## Dataset records
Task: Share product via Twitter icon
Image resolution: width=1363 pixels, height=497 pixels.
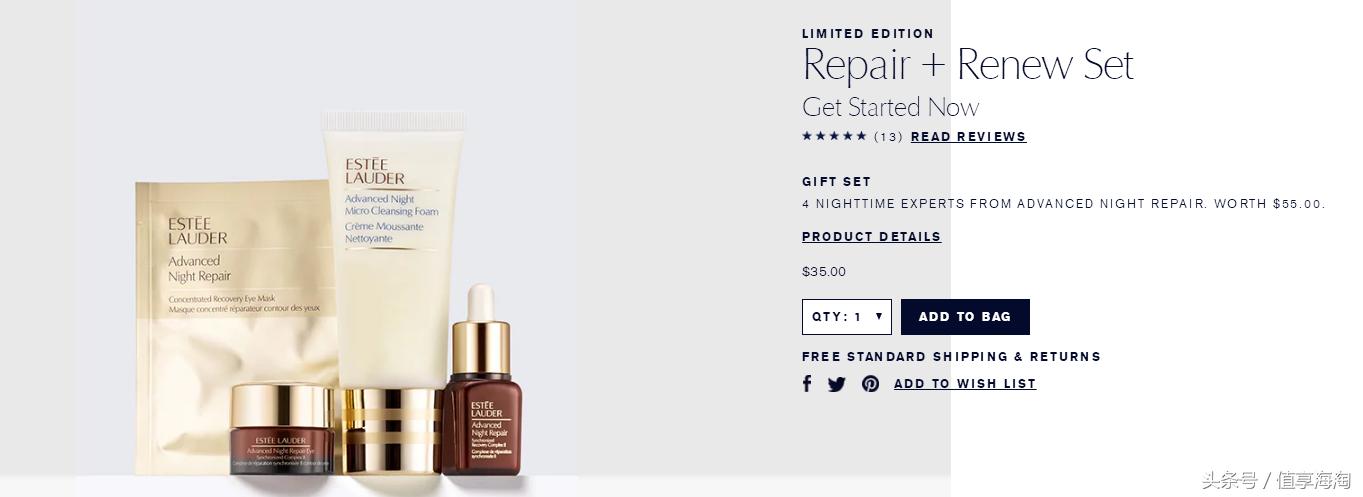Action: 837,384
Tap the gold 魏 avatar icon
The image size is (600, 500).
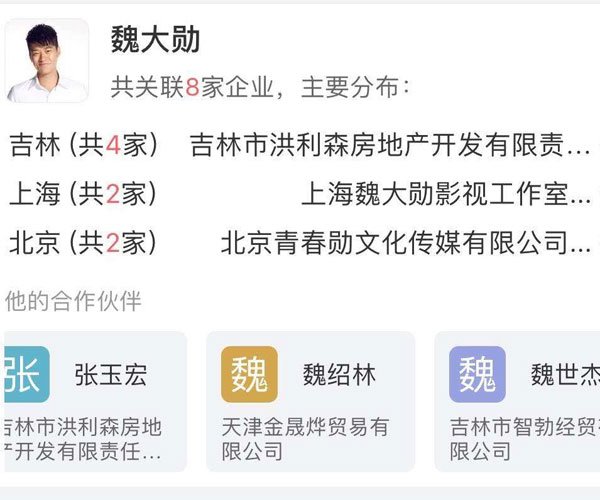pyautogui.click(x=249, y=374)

## Work instruction
How many lines of the entries above include the word "icon"? Answer with the number only.

## Solution for this task
2